◆ Deine Aufgaben ◆
A. Beantworte anhand des Textauszugs über Salvador Illa die folgenden Fragen:
(i) Welches Kabinettsmitglied war zuletzt noch beliebter als Illa?
(ii) In welche Stadt schickte Ministerpräsident Sánchez seinen Minister?
(iii) Welche Funktion hat Lola García?
B. Gib aus dem Textauszug über Salvador Illa den Abschnitt wortgetreu aus, der mit den Worten „Wie die meisten“ einsetzt und mit „kollabierenden Separatisten zeigten.“ schließt.

◆ Textauszug ◆
-- -- --

Wie die meisten europäischen Gesundheitsminister machte auch er Fehler, aber auch manches richtig. Vor allem aber erledigte Illa effizient und geräuschlos seine Arbeit, während sich Spaniens charismatische Politik-Rockstars lautstark in Szene brachten. Die Besonnenheit und Selbstsicherheit, mit welcher er durch die Corona-Krise führte und fast täglich vor die Fernsehkameras trat, machten ihn nicht nur landesweit bekannt, sondern auch populär. Nach Wirtschaftsministerin Nadia Calviño war er zuletzt das beliebteste Kabinettsmitglied überhaupt.

Salvador Illa lässt sich anscheinend durch nichts aus der Ruhe bringen, ist konziliant im Ton, aber hart in der Sache. Selbst bei erhitzten Debatten bleibt er ruhig und besonnen, wie auch die jüngsten TV-Wahlkampfdebatten gegen die vor lauter Emotionen fast kollabierenden Separatisten zeigten.

Ministerpräsident Sánchez schickte seinen beliebten Minister und Parteifreund nicht ohne Grund nach Barcelona: Er ist ein strikter Gegner der Unabhängigkeit Kataloniens, gleichzeitig hat er aber beste Beziehungen zum separatistischen Lager. So war es auch Illa, der die Zentralregierung und die separatistische Regionalregierung wieder an den Verhandlungstisch brachte. „Viele Katalanen sind dem aggressiven Dauerkonflikt zwischen Befürwortern und Gegnern der Unabhängigkeit überdrüssig, sehnen sich nach einem solchen Politiker“, meint Lola García, stellvertretende Chefredakteurin der katalanischen Tageszeitung La Vanguardia.

-- -- --

◆ Datensätze ◆

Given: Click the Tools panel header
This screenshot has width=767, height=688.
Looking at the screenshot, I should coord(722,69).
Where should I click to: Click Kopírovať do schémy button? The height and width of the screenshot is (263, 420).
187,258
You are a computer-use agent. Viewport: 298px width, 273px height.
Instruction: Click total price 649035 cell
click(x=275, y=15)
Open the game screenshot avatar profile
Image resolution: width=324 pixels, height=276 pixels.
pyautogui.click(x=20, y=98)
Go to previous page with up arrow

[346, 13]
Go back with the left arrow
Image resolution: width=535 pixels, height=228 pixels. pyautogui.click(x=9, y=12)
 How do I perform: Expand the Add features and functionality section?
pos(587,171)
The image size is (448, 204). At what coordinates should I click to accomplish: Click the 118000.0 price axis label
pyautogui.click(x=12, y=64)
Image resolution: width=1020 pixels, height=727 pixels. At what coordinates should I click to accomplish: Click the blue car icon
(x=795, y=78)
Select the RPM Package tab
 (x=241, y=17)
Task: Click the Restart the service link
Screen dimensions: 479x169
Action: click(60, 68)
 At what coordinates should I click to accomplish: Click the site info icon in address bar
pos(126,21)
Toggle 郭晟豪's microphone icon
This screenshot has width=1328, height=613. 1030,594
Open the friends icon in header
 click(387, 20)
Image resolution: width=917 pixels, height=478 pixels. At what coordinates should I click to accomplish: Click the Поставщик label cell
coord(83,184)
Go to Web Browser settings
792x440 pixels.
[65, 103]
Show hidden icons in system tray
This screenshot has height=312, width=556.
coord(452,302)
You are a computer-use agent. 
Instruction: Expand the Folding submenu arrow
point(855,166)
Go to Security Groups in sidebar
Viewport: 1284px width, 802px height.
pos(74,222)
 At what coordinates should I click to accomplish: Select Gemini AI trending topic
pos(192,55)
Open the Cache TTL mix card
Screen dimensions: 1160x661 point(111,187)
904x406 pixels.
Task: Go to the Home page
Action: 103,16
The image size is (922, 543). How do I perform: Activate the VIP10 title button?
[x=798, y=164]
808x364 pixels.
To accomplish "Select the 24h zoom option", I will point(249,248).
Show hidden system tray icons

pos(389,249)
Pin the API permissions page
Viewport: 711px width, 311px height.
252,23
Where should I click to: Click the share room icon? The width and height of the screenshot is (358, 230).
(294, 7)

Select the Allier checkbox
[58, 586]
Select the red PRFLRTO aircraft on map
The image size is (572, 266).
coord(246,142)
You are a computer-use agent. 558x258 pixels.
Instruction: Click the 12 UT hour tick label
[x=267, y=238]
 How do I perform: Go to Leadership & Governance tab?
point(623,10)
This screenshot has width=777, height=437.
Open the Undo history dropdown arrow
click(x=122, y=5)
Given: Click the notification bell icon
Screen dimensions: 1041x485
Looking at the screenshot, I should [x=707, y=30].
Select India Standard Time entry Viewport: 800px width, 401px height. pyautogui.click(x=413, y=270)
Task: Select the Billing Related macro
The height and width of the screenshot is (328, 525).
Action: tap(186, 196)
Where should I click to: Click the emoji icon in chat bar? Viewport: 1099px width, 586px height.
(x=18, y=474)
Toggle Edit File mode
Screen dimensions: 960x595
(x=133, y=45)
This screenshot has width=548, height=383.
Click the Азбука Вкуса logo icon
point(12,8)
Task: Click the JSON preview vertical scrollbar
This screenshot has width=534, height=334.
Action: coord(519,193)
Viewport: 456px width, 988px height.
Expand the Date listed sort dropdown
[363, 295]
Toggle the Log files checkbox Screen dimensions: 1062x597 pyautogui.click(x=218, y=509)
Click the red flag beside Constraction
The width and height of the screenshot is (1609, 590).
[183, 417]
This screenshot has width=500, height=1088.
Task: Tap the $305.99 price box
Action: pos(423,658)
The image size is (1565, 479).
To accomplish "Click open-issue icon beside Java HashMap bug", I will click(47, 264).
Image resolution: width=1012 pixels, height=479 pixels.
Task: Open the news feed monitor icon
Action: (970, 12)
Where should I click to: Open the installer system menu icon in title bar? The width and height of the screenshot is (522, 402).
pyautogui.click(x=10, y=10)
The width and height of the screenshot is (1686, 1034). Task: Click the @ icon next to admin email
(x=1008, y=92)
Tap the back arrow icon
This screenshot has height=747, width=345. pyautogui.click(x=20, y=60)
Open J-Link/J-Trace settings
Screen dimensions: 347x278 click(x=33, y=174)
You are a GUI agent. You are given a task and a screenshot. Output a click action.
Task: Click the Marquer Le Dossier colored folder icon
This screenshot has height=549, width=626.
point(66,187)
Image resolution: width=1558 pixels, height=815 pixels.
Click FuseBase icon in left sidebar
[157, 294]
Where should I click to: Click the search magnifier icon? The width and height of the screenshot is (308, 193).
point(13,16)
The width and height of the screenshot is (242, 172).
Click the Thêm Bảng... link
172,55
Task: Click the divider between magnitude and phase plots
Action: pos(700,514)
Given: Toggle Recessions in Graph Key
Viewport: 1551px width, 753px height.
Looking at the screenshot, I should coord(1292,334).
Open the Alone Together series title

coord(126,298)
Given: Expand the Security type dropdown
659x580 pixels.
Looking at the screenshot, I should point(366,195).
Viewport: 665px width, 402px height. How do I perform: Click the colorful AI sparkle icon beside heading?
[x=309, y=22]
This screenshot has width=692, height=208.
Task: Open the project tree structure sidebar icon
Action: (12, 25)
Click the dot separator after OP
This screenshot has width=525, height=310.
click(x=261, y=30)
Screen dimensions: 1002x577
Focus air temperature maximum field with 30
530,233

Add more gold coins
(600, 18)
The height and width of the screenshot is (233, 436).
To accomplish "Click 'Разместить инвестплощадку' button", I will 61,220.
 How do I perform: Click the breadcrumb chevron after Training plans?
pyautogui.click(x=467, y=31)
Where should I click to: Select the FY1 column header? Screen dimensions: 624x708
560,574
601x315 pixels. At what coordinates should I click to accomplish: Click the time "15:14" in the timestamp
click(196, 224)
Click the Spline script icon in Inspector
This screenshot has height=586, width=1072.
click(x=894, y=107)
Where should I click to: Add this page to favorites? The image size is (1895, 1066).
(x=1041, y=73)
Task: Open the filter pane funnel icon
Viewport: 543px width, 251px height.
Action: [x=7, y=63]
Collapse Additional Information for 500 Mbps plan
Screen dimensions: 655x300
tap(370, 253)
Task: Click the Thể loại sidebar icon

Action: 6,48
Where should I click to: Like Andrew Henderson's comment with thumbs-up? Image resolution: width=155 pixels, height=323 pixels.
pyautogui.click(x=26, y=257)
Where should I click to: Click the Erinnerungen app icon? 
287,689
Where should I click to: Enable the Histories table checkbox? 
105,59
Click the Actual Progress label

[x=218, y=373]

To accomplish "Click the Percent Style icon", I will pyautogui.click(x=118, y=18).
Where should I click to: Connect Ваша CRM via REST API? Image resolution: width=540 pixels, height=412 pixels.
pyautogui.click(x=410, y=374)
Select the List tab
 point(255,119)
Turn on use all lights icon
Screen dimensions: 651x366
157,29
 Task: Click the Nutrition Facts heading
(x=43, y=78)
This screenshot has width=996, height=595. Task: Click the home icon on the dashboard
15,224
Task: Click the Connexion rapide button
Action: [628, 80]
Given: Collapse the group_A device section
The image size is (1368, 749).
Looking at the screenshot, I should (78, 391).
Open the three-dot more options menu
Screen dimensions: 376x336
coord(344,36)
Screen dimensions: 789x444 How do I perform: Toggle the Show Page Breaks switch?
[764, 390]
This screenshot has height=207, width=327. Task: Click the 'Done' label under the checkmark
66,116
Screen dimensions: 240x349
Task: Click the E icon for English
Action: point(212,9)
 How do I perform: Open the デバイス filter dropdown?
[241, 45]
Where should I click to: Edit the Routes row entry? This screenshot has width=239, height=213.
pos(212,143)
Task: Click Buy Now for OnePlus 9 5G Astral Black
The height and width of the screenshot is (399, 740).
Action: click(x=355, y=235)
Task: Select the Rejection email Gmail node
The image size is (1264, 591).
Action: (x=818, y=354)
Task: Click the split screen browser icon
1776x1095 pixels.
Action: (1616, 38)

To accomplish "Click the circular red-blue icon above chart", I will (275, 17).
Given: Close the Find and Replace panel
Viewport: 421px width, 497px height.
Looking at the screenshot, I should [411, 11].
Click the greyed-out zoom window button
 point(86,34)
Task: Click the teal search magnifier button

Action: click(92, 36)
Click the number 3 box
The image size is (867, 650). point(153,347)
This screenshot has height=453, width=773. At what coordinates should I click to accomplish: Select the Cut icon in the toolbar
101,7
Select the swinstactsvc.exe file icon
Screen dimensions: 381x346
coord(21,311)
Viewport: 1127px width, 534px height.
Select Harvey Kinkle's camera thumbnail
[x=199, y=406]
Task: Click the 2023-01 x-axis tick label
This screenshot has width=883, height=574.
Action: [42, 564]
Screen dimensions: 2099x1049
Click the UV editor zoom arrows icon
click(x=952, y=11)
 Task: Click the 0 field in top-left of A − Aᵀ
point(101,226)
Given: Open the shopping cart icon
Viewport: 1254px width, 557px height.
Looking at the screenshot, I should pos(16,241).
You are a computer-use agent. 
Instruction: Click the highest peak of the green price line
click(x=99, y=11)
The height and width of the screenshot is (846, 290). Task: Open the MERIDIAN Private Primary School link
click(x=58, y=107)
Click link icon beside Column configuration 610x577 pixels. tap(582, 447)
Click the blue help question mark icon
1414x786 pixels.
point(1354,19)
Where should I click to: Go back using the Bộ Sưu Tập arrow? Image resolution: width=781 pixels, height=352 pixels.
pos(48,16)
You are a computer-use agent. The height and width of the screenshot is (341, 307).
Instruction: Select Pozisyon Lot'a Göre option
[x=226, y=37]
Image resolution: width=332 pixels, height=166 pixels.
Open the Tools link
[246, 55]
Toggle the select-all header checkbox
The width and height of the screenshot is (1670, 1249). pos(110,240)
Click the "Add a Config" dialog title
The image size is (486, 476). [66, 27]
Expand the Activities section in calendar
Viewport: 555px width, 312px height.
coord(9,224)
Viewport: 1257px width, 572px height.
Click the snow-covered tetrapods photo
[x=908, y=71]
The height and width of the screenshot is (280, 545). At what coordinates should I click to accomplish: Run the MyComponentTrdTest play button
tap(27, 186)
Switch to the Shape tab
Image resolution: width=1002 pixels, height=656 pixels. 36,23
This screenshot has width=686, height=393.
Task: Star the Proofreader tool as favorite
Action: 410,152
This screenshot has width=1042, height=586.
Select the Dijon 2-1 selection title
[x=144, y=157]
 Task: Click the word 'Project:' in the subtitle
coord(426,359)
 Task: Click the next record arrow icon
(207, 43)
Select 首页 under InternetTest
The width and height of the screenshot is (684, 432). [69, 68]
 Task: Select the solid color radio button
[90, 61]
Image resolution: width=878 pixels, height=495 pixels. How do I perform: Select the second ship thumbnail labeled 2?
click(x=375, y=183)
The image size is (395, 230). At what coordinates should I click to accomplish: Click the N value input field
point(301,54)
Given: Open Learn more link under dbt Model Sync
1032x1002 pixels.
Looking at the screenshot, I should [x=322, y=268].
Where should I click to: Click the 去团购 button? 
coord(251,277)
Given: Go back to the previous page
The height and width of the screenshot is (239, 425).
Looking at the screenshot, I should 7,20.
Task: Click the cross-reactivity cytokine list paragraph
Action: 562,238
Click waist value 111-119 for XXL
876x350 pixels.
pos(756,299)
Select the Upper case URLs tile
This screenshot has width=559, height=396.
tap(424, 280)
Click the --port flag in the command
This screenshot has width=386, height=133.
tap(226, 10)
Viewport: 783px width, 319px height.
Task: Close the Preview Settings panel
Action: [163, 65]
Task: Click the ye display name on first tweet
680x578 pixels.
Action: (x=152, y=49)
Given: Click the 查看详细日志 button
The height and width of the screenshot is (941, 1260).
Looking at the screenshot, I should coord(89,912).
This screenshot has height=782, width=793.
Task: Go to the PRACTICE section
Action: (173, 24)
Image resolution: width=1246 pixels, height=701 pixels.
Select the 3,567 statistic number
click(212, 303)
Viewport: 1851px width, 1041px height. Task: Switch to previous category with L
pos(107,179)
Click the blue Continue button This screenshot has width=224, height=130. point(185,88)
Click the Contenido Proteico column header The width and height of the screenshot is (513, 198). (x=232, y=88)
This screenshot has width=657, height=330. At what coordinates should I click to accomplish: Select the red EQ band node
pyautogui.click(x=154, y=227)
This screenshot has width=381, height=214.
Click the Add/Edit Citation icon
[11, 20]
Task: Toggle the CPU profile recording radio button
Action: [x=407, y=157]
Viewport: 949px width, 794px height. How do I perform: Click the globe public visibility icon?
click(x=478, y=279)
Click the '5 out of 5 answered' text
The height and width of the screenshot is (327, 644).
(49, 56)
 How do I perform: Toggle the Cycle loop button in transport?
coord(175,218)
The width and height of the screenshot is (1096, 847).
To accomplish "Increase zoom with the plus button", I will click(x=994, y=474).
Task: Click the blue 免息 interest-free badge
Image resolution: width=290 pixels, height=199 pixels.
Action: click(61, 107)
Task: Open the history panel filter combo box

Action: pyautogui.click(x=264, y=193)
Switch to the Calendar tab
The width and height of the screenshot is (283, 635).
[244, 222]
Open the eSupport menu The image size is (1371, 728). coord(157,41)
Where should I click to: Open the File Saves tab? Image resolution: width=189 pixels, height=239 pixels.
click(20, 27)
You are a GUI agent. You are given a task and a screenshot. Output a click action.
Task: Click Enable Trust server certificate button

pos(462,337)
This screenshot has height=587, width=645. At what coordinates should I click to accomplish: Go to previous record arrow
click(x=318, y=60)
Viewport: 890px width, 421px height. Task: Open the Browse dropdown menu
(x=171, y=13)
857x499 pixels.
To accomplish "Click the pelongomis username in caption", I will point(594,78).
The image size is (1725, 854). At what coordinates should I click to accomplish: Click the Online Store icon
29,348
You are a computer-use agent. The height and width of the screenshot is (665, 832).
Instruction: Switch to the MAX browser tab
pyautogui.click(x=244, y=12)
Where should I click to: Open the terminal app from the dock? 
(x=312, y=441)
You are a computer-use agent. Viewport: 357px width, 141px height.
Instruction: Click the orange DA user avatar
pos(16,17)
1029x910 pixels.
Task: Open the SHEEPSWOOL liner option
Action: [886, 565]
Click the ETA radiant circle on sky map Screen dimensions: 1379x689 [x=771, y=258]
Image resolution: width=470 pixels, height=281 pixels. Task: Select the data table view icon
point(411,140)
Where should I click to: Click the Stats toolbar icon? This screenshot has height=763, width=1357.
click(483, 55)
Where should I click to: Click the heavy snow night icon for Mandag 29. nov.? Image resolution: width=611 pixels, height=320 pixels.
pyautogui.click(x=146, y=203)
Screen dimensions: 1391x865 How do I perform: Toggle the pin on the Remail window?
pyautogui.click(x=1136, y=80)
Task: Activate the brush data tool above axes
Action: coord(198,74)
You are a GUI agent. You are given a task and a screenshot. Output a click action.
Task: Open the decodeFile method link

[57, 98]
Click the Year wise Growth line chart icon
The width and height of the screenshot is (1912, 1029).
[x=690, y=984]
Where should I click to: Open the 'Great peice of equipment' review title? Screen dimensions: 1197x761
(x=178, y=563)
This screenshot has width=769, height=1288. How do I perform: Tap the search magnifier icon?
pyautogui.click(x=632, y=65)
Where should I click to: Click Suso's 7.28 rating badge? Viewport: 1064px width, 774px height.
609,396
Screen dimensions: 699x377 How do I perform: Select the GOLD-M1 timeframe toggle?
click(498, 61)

-- -- --

◆ Erwartete Antworten ◆
A.
(i) Wirtschaftsministerin Nadia Calviño
(ii) Nach Barcelona
(iii) Sie ist stellvertretende Chefredakteurin der katalanischen Tageszeitung La Vanguardia.

B.
Wie die meisten europäischen Gesundheitsminister machte auch er Fehler, aber auch manches richtig. Vor allem aber erledigte Illa effizient und geräuschlos seine Arbeit, während sich Spaniens charismatische Politik-Rockstars lautstark in Szene brachten. Die Besonnenheit und Selbstsicherheit, mit welcher er durch die Corona-Krise führte und fast täglich vor die Fernsehkameras trat, machten ihn nicht nur landesweit bekannt, sondern auch populär. Nach Wirtschaftsministerin Nadia Calviño war er zuletzt das beliebteste Kabinettsmitglied überhaupt.

Salvador Illa lässt sich anscheinend durch nichts aus der Ruhe bringen, ist konziliant im Ton, aber hart in der Sache. Selbst bei erhitzten Debatten bleibt er ruhig und besonnen, wie auch die jüngsten TV-Wahlkampfdebatten gegen die vor lauter Emotionen fast kollabierenden Separatisten zeigten.